Je ne suis pas idiot, je sais que le sujet en question n’a pas grand-chose à voir avec les banques. Mais il y a une dimension symbolique: on garantit sans problème des centaines de milliards pour des établissements financiers, et en parallèle, on racle les fonds de tiroir pour économiser 40 millions de francs par an. J’ai vraiment de la peine à comprendre ce choix.
La décision du DFI suscite une immense levée de boucliers depuis ce week-end, ce d’autant plus qu’elle est réalisée par une ordonnance, dans le dos du Parlement. Comment l’expliquez-vous?
Depuis la crise du Covid, il y a une forte pression de la part du Département des finances (DFF) pour économiser partout où l’on peut. J’imagine que cette décision s’inscrit dans ce contexte. Mais viser les familles d’enfants handicapés, c’est choquant. On nous avait toujours assuré, lors des discussions au Parlement, qu’elles ne seraient pas affectées.
Dans la «NZZ am Sonntag», la Confédération se justifie en expliquant qu'avec ce changement, les entreprises qui fournissent les appareils ne pourront «plus facturer n’importe quel prix». L’argument ne vous paraît pas valable?
Peut-être qu’il y avait effectivement des excès, on le saura puisque mon collègue Christian Lohr (Centre/TG) a déposé une intervention pour que le Conseil fédéral explique sa décision. Mais, souvent, les enfants handicapés ont fait des essais avant de trouver les moyens auxiliaires qui les aident au quotidien, et c’est difficile de les changer lorsqu’ils ont pris leurs habitudes. Franchement, économiser là, qui plus est sur le dos des familles, c’est incompréhensible.
Le Conseil fédéral risque-t-il de faire machine arrière, selon vous?
On verra déjà les suites de l’interpellation de Christian Lohr, mais oui, c’est à espérer.
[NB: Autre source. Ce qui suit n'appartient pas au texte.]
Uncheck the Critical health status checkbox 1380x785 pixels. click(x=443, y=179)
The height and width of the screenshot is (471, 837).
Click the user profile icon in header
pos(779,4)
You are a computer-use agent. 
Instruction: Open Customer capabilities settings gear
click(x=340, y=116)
Reste que le coût de la santé est plus que jamais un problème d’actualité, avec les primes-maladie qui risquent de flamber encore à l’automne. N’y a-t-il vraiment aucune solution?
Il faut le dire sans tabou: nous sommes dans l’impasse. Il faut le reconnaître et le dire ouvertement, ce qui permet ensuite d’analyser les options. Au cours de cette législature, le Conseil fédéral a tenté beaucoup de choses, à commencer par fixer un prix de référence pour les médicaments. Mais le Parlement a toujours refusé, ce qui nous met les pieds au mur.
Quels seraient vos remèdes?
Il y a deux axes à distinguer: d’un côté ce que les gens paient, et de l’autre le système de santé dans sa globalité. Concernant le premier point, les augmentations de cet automne vont encore empirer les choses. Mais le Parlement agit, notamment avec le contre-projet de l’initiative sur le plafonnement des primes. Pour le second point, il faut se rendre à l’évidence: notre système actuel ne fonctionne pas.
Pourquoi?
Dans le système LaMal actuel, il y a des gens qui gagnent beaucoup trop d’argent, d’autres pas assez. Jusqu’ici, on a toujours essayé de boucher les trous, de corriger avec des petites mesures qui font souvent apparaître de nouveaux problèmes. Il faut avoir le courage d’aller plus loin, de constater que de se baser sur l’offre et la demande ne suffit pas. Nous devons redonner du pouvoir aux cantons et à la Confédération pour la planification de la santé.
Il y a néanmoins des facteurs sur lesquels il est difficile d’agir. Par exemple les paramètres démographiques.
C’est sûr, les baby boomers qui vieillissent mettent le système de santé sous pression, parce qu’ils vont avoir besoin de soins qui vont coûter cher. Là-dessus, la politique n’a pas beaucoup d’emprise. Mais il y a bien assez d’endroits où agir: pourquoi la Suisse est le seul pays qui persiste sans prix de référence pour les médicaments, par exemple? Cela permettrait d’économiser 400 millions, soit dix fois plus que la mesure évoquée ce week-end. Avec une politique différente, un rééquilibrage du système est possible.